• TEXTAUSZUG
··········
Zimmerleute haben die Baustelle Grudenberg 8 in Halberstadt bezogen. Das über 300 Jahre alte Haus wird saniert.

Von Jörg Endries 11.08.2016, 10:00

Halberstadt l 30 Jahre Leerstand, die nicht spurlos am unter Denkmalschutz stehenden Fachwerkhaus Grudenberg 8 vorübergegangen sind. Das ­Gebäude gehört zu einem wichtigen Ensemble in der Altstadt Halberstadts, zu dem auch die benachbarte Hühnerbrücke 4 zählt. Ein Verlust wäre katastrophal. Die zweigeschossigen Gebäude mit Krüppelwalm­dächern entstanden zeitgleich 1697 im typischen Barockstil. Bis 1820 beherbergten sie mit der Städtischen Lateinschule den ältesten erhaltenen Schulkomplex in Halberstadt. Anschließend wurden sie zu Wohnzwecken genutzt. Die Hühnerbrücke 4 ist bereits aufwendig saniert worden, mit dem Grudenberg 8 konnte 2015 begonnen werden.

In beiden Fällen hat das Deutsche Fachwerkzentrum Quedlinburg die Regie über die Rettung der kostbaren, im städtischen Besitz befindlichen Bauwerke, übernommen. Der Startschuss zur umfangreichen Sanierung des über 300 Jahre alten Gebäudes ist gefallen. In einem ersten Schritt musste dem Hausschwamm der Garaus gemacht werden. 110 Grad heiße Luft, die ins Innere geleitet wurde, tötete den zerstörerischen Pilz. Nach Sicherungs-, Entrümpelungs- und Aufräumarbeiten beginnen in und an der zum Teil maroden Bausubstanz derzeit Zimmermänner der Handwerker-Union Halberstadt zu arbeiten. „In den kommenden sechs Wochen werden die Fachleute das Fachwerk instandsetzen“, informiert auf Volksstimme-Anfrage Claudia Hennrich, Geschäftsführerin des Deutschen Fachwerkzentrums Quedlinburg. Im Haus gebe es, bedingt durch den langen Leerstand, „heftige Schäden“. Fakt sei, wenn 1990 im Rahmen einer Sicherungsaktion nicht das Notdach auf das verwaiste Gebäude gesetzt worden wäre, der Zahn der Zeit viel schlimmere Schäden angerichtet hätte. Dann wäre auch ein Totalverlust möglich gewesen. „Obwohl es in den Jahrhunderten immer wieder Eingriffe in die Bausubstanz gegeben hat und die Schäden groß sind, gibt es immer noch Original­gefache aus dem Baujahr 1690“, ist die Fachfrau begeistert.
··········
• ARBEITSAUFTRÄGE
1: Schreib aus dem Text über das Fachwerkhaus Grudenberg 8 den Abschnitt von „Zimmerleute haben die“ bis „2015 begonnen werden.“ wortgetreu ab.
2: Knüpf an den letzten Satz des Berichts über die Sanierung des Hauses Grudenberg 8 an und schreib ihn weiter.
Die Zeilen im Datenblock werden hier nicht gebraucht.

• DATENBLOCK
··········
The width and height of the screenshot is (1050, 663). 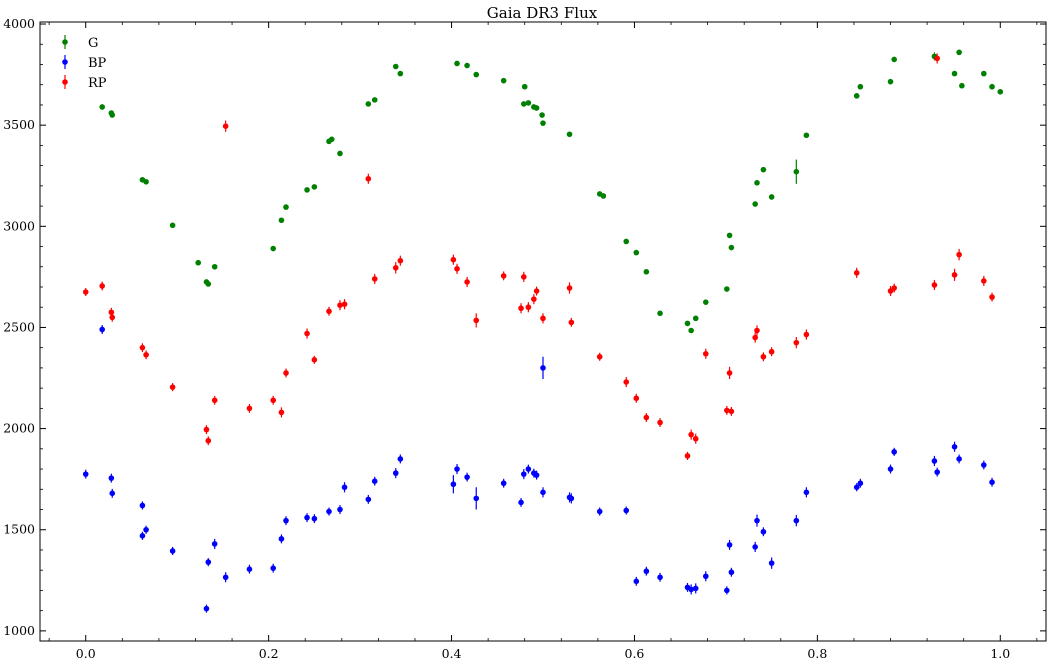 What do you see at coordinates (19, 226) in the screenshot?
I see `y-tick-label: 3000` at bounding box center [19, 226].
··········
• LÖSUNGEN
1:
Zimmerleute haben die Baustelle Grudenberg 8 in Halberstadt bezogen. Das über 300 Jahre alte Haus wird saniert.

Von Jörg Endries 11.08.2016, 10:00

Halberstadt l 30 Jahre Leerstand, die nicht spurlos am unter Denkmalschutz stehenden Fachwerkhaus Grudenberg 8 vorübergegangen sind. Das ­Gebäude gehört zu einem wichtigen Ensemble in der Altstadt Halberstadts, zu dem auch die benachbarte Hühnerbrücke 4 zählt. Ein Verlust wäre katastrophal. Die zweigeschossigen Gebäude mit Krüppelwalm­dächern entstanden zeitgleich 1697 im typischen Barockstil. Bis 1820 beherbergten sie mit der Städtischen Lateinschule den ältesten erhaltenen Schulkomplex in Halberstadt. Anschließend wurden sie zu Wohnzwecken genutzt. Die Hühnerbrücke 4 ist bereits aufwendig saniert worden, mit dem Grudenberg 8 konnte 2015 begonnen werden.

2:
Ab September sollen Jugendliche – Auszubildende der Jugendbauhütte und Praktikanten von Universitäten – mit Hand anlegen und das Haus ökologisch und mit alten Handwerkstechniken sanieren. Ein Konzept des Deutschen Fachwerkszentrums, das sich bereits bei der 1,2 Millionen Euro teuren Sanierung der Hühnerbrücke 4 bewährt hat. Ausgewählte Abschnitte sollen im Rahmen des Bildungsauftrages des Fachwerkzentrums als Jugendprojekte umgesetzt werden. So können Kenntnisse und Fähigkeiten zur substanzschonenden und denkmalgerechten Sanierung vermittelt und erworben werden.

Zurückhaltend zeigt sich Claudia Hennrich bei der Frage, wann der Grudenberg 8 an mögliche Mieter übergeben werden kann. „Das Haus war Jahrzehnte verwaist. Da sollten wir uns jetzt keinen Stress mit einem Fertigstellungstermin machen. Die anstehenden Arbeiten sind sehr umfangreich.“

Bislang ist der Kostenrahmen mit etwa 888 000 Euro angegeben. Das Land Sachsen-Anhalt und der Bund haben Fördermittel für das Vorhaben bewilligt. Insgesamt sind das nach Information der Stadtverwaltung Halberstadt 584 800 Euro. Die Deutsche Stiftung Denkmalschutz, die bereits das Projekt Hühnerbrücke 4 finanziell unterstützt hat, hat 40 000 Euro für 2017 und 26 027 Euro für 2018 bewilligt. Der Eigenanteil der Stadt liegt bei Null Euro.